*Problem set*:
(a) In the profile of Morten Lauridsen, who are his principal publishers?
(b) Summarize the profile of Morten Lauridsen in two sentences.
(c) Please pick up the profile of Morten Lauridsen after its last sentence and continue it.

*Study text*:

────────────────────────────────────────

Morten Lauridsen is currently one of America's most performed composers, with hundreds of performances each year throughout the world in venues including Carnegie Hall, Lincoln Center, Kennedy Center, Walt Disney Concert Hall, the Vatican, Sydney Opera House, and Westminster Abbey. Over one million copies of his scores have been sold and his Dirait-on, O Magnum Mysterium, and O Nata Lux have become best-selling octavos.

Recordings of Morten Lauridsen's compositions are featured regularly on radio broadcasts throughout the United States, and he is a frequent interview guest on radio and television programs, including a KCET Life and Times program, the national broadcast of "A Portrait of Morten Lauridsen" on First Art, and a nationally broadcast Christmas Day feature on NPR's Weekend Edition with Scott Simon. He has been profiled in several extended articles, including in the Los Angeles Times "Calendar", Seattle Times, Choral Journal, Choir and Organ, Chorus America's Voice, Fanfare Magazine, and the Wall Street Journal. He has received over four hundred commission requests, including from Harvard University, the American Choral Director's Association, and the Pacific Chorale, and is a frequent guest lecturer and Artist/Composer-in-Residence.

His principal publishers are Peermusic (New York/Hamburg) and Peer's affiliate, Faber Music (London).

==Teaching life==

| Years | Program | Position |
|---|---|---|
| 1968–69 | Jascha Heifetz Master Classes | Theory Instructor |
| 1966 | USC Music Preparatory Department | Established Theory Program |
| 1970–90 | Thornton School of Music Undergraduate Theory Program | Coordinator |
| 1972–2019 | USC Thornton School of Music | Full-Time Faculty |
|  | Scoring for Motion Pictures and TV Advanced Studies Program, Thornton School of Music, USC | Founder |
| 1990–2002 | Composition department at the Thornton School of Music | Chair |
| Current | Thornton School of Music | Distinguished Professor of Composition |

In addition to these positions, Lauridsen has served as artistic advisor on the boards of the Los Angeles Master Chorale, Dale Warland Singers, I Cantori (New York), USC Scoring for Films/TV Program, National Children's Chorus, Creative Kids Education Foundation, Volti (San Francisco Chamber Singers), New York City Master Chorale, Jacaranda, and Angeles Chorale.

────────────────────────────────────────

*The data*:
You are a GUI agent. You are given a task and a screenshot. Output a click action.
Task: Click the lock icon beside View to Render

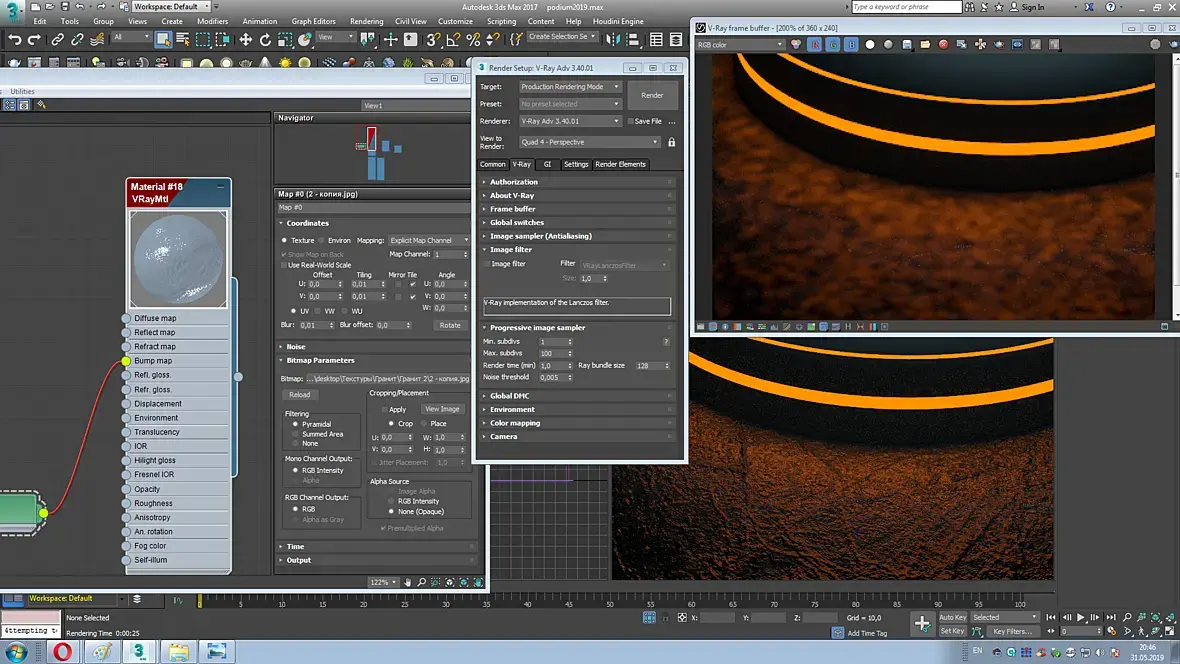(671, 142)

────────────────────────────────────────

*Task results*:
(a) Peermusic (New York/Hamburg) and its affiliate Faber Music (London).

(b) Morten Lauridsen is one of America's most performed composers, with over one million copies of his scores sold and frequent appearances on radio, on television, and in press profiles. He has received over four hundred commission requests, is Distinguished Professor of Composition at the USC Thornton School of Music after a long teaching career there, and has served as artistic advisor on many boards.

(c)
==Publications==
"It's a Still Life That Runs Deep: The Influence of Zurbaran's Still Life With Lemons, Oranges and a Rose on Morten Lauridsen's Composition 'O Magnum Mysterium'", Wall Street Journal, February 21, 2009

Foreword to Evoking Sound by James Jordan, GIA Publications, 2009

"Morten Lauridsen on Composing Choral Music," a chapter in Contemporary Choral Music Composers, GIA Publications, 2007

Liner notes for Randall Thompson—The Peaceable Kingdom, Schola Cantorum of Oxford, Hyperion Records

"Remembering Halsey Stevens," National Association of Composer Journal, 1990

==Documentary==

The 2012 documentary film Shining Night: A Portrait of Composer Morten Lauridsen portrays the composer at his Waldron Island retreat and in rehearsals in California and Scotland. Commentaries about the composer by poet Dana Gioia, conductor Paul Salamunovich, composer/conductor Paul Mealor, composer Alex Shapiro, and conductor Robert Geary, along with performances by the San Francisco Choral Society, University of Aberdeen Choral Society and Orchestra, Con Anima Chamber Choir, and Volti, are featured. Works include O Magnum Mysterium, Lux Aeterna, Madrigali, Dirait-on, and Nocturnes, with soundtracks by Polyphony and the Britten Sinfonia (conducted by Stephen Layton), The Singers: Minnesota Choral Artists (conducted by Matthew Culloton), and the Dale Warland Singers (conducted by Dale Warland).